The letter was warm, personal and printed on official heavyweight stationery with a raised golden seal. It was beautiful to see and touch. Ted Kennedy signed it, then the aide stayed late Thursday evening to complete the task. The package went out the next morning from Washington by special courier, arriving Saturday morning, December 23.
Lynn's children and grandchildren were there to read it to her. They said later that, when she heard what he had to say, she smiled for first time in weeks.

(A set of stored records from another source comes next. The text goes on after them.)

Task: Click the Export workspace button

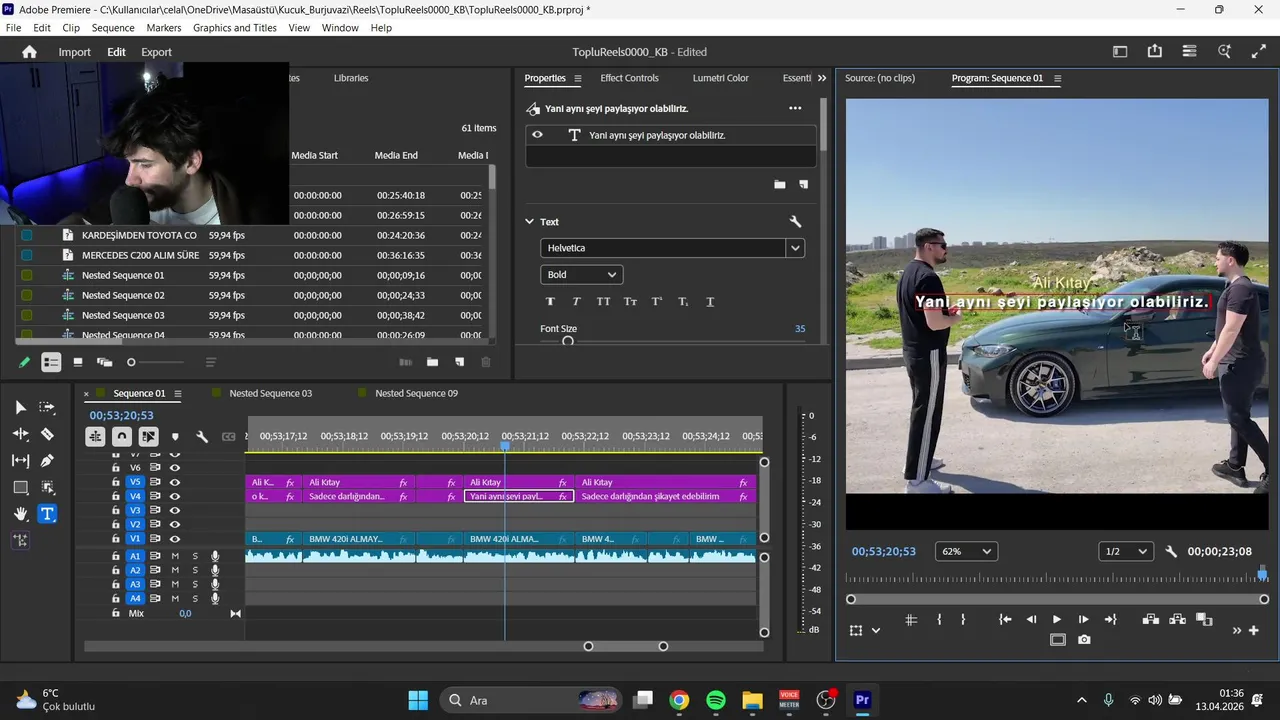Action: [x=156, y=52]
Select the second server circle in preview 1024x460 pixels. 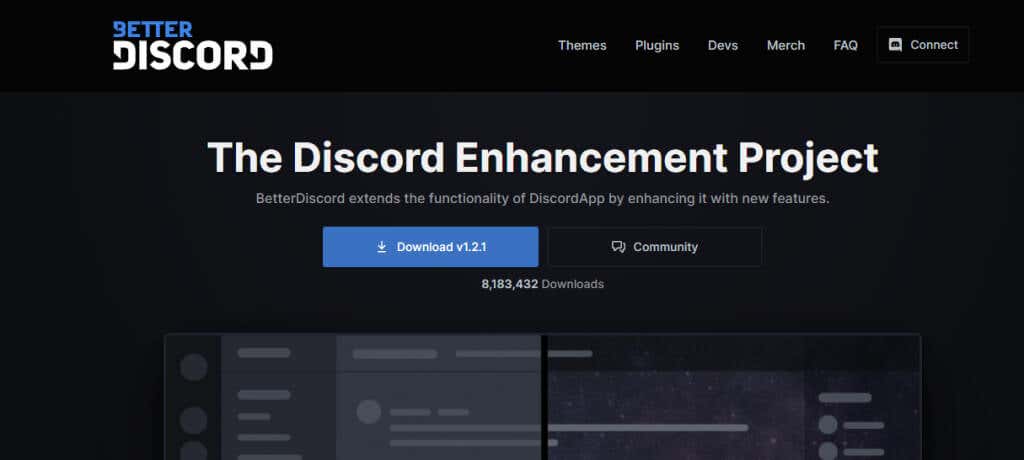pos(193,420)
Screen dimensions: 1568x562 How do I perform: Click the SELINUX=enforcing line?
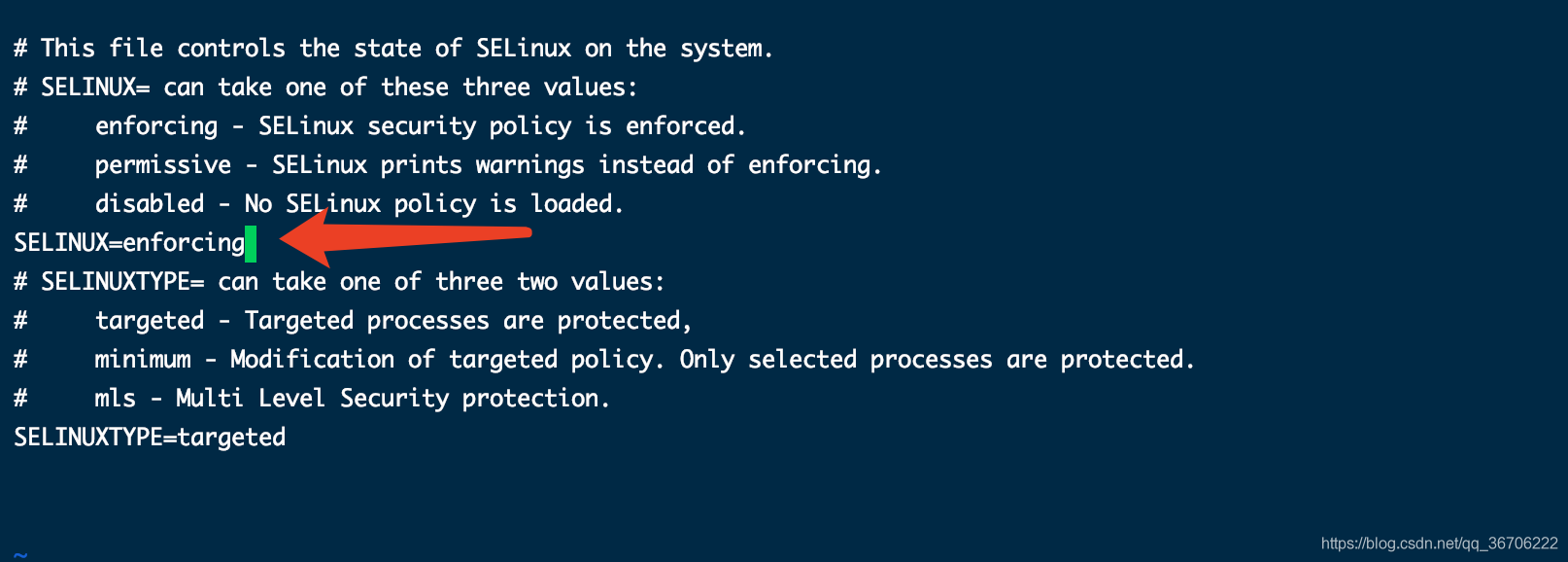click(129, 243)
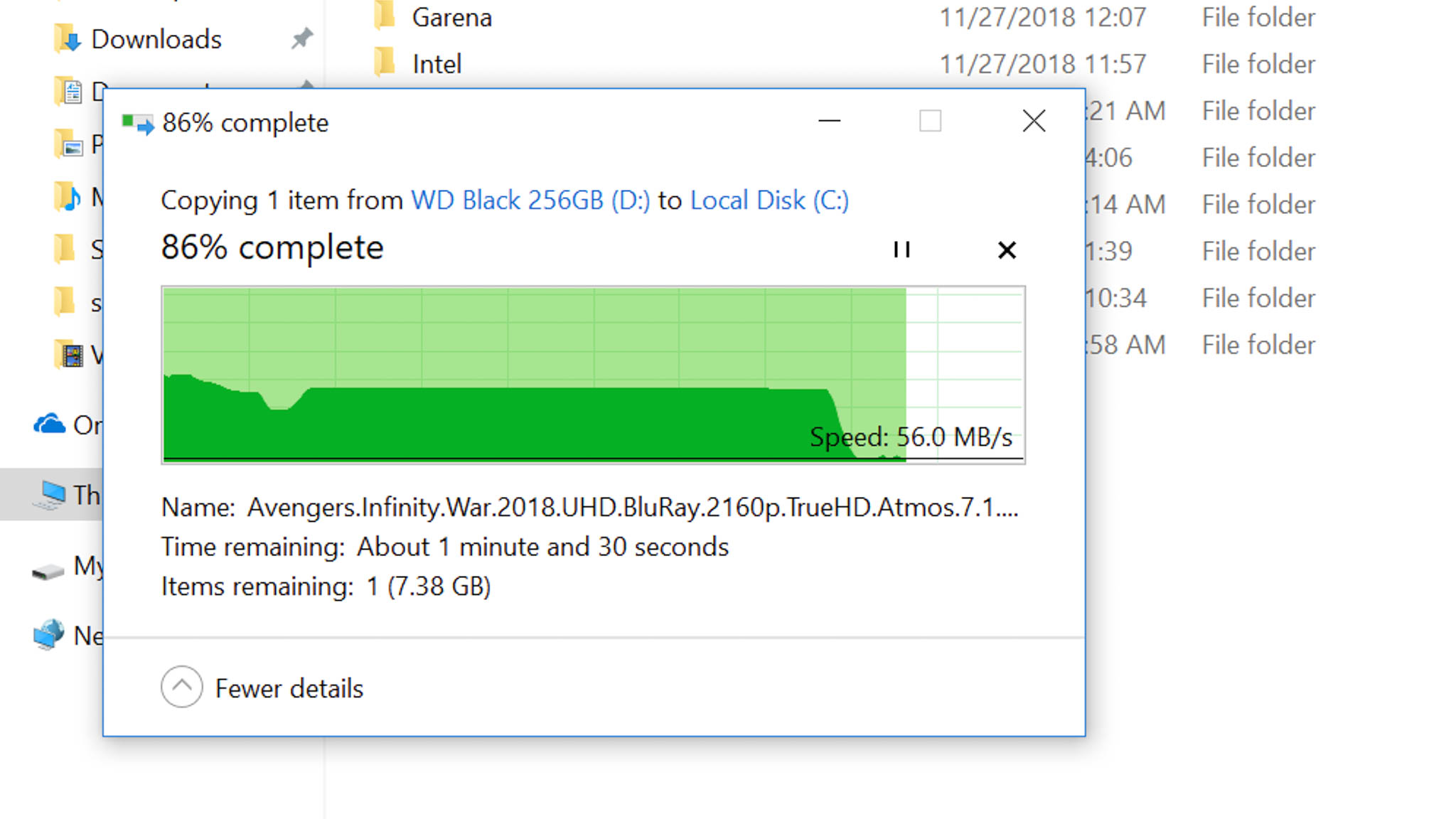Image resolution: width=1456 pixels, height=819 pixels.
Task: Select Local Disk C destination link
Action: (770, 200)
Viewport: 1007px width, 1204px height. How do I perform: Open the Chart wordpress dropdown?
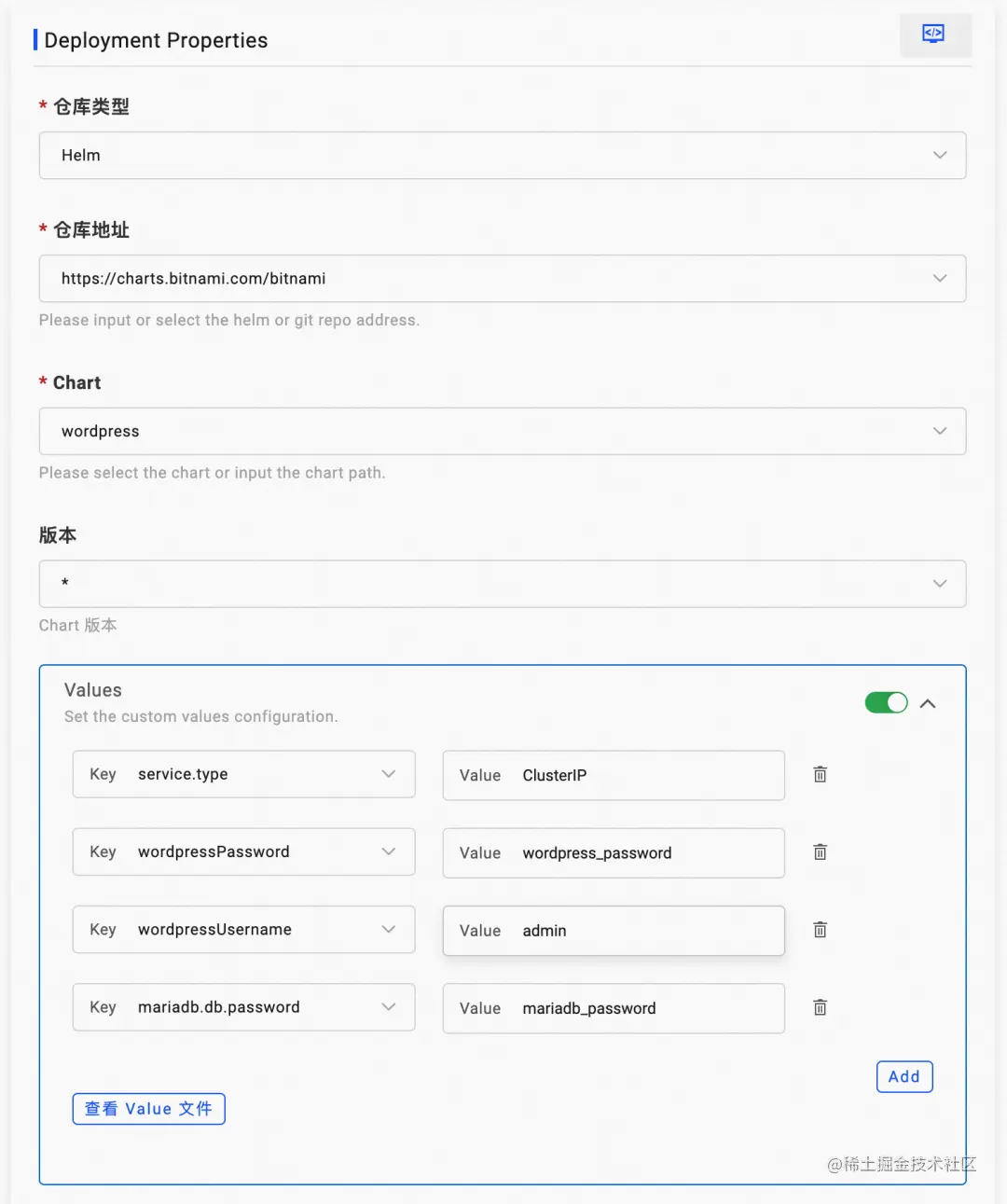940,431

Ted Kennedy spoke to her as if he had known her all his life. He said he heard she was ill, and was concerned. He asked about her family and thanked her for spending all of her adult years caring for children, as a mother and a teacher. He told her she was in the thoughts and prayers of “the entire Kennedy family,” called her “a remarkable woman who has dedicated [her] life to helping others” and “an inspiration to us all.”
Lynn asked the kids to read it over and over, and over and over again. Soon, she would slip into a coma.
The letter was framed and placed at the head of an exhibit of memorabilia recounting the story of her extraordinary life, at her wake on New Year's Day. More than 300 people attended her funeral in a small town in western Massachusetts, coming from all walks of life, and from as far away as Boston and New York.
As you can imagine, that little piece of paper galvanized the family's appreciation for what this humble woman accomplished in her life, giving each member something positive to hold onto during a very tense and troubled holiday season.
To me, such a quiet act of generosity was the essence of this complex and controversial man. No constituent was too small, too poor, too unimportant to ignore. Yes, the aide did the heavy lifting, but only because Ted Kennedy let his staff know how he felt about the people he represented.
Lynn was not an important person, by usual standards. She lived a very modest life, way out in the boondocks. As far as I know, Ted Kennedy never met her in person. Yet, he stepped in at the most crucial moments, changing the course of her life for the better. In the same way, everyone in this state was part of Ted Kennedy’s family, and he was part of theirs.